As the decriminalization of marijuana for medicinal purposes takes root in St Vincent and the Grenadines and as an amnesty for traditional marijuana farmers hovers, there is concern that a trap might have been set for the ‘traditional farmer’ as the conduct of investigating agencies such as the Financial Intelligence Unit (FIU) could be in contrast to what is believed to be parliament’s intention.
The issue surfaced in the Serious Offences Court yesterday when Chateaubelair resident Andy ‘Blacka’ Bennett appeared on a charge of possessing 47 grammes of cannabis with intent to supply.
Bennett pleaded guilty to the charge and Chief Magistrate Rechanne Browne reprimanded and discharged him in her discretion, given the mitigating factors presented by his lawyer Grant Connell and recommendation by Senior Prosecutor Adolphus Delpesche.
Bennett was arrested at Rose Place on Monday afternoon by a mobile patrol squad from the narcotics division of the police force. During his arrest, police seized US$5,620.00 (EC$15,005.40) and EC$2,000.00 in cash from him.
Connell told the court yesterday that the police handed over the money to the Financial Intelligence Unit (FIU) and the FIU returned to him only $53.00 which was the equivalent cost of the quantity of the cannabis.
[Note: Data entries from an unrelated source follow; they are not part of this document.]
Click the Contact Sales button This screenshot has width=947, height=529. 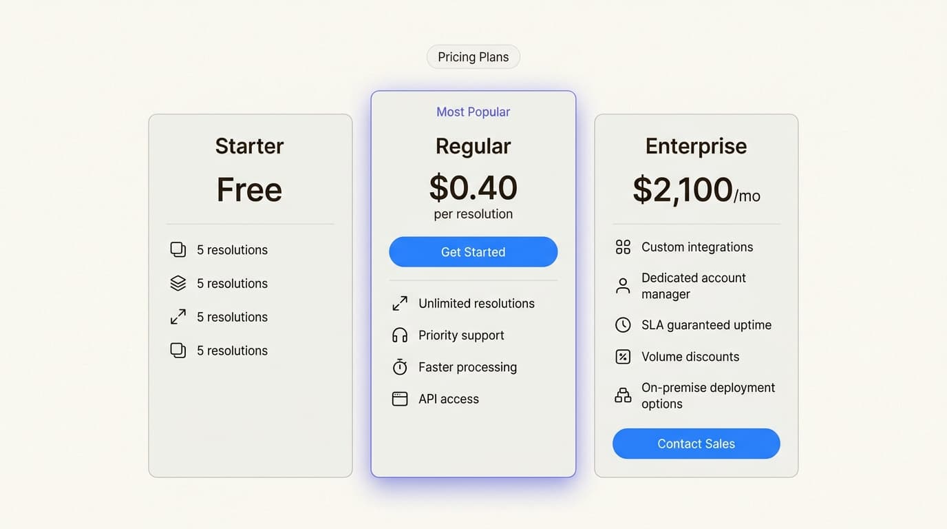696,444
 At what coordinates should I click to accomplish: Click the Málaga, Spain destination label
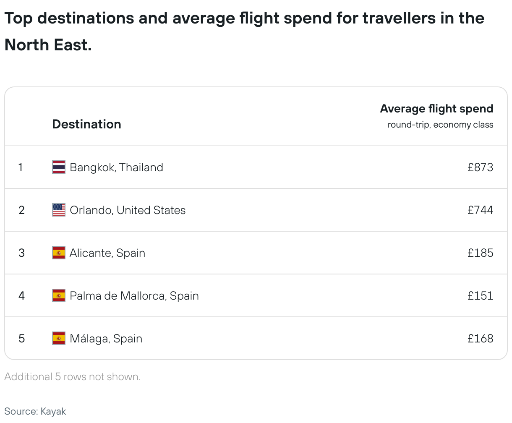tap(106, 338)
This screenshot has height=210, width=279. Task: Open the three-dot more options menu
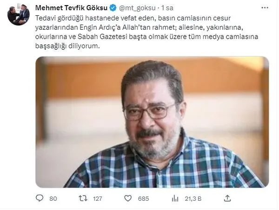[265, 8]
Connell said that his client has been a farmer for 45 years. He said that he showed the FIU receipts which explained how he got the monies he was in possession of, having sold cattle and vegetables.
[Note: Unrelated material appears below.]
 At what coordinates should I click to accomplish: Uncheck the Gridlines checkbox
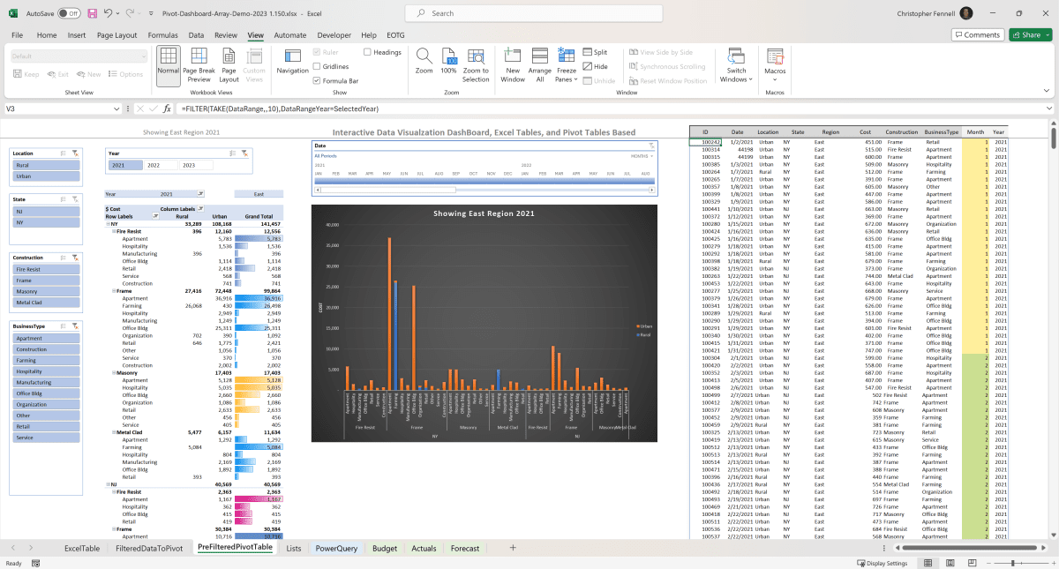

Connell said that while there were talks about traditional farmers being encouraged to get into the production of cannabis for medicinal purpose, he was skeptical of going on record to say his client was a ‘traditional farmer’ because the FIU would turn around and say that his client’s assets were the proceeds of crime.
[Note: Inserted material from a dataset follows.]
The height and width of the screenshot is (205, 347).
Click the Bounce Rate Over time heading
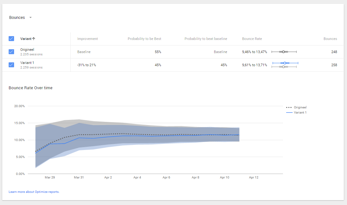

“Somebody fooling somebody,” Connell stated.
Connell took the police to task saying that they accosted his client simply because of his humble appearance. He said that if his client was a “briefcase-carrying, toupee-wearing white man” they would not have accosted him.
Connell asked if, as a black Vincentian he was not capable of having that amount of money on his person.
“Why we love to pressure our own?… There must be something wrong,” Connell opined.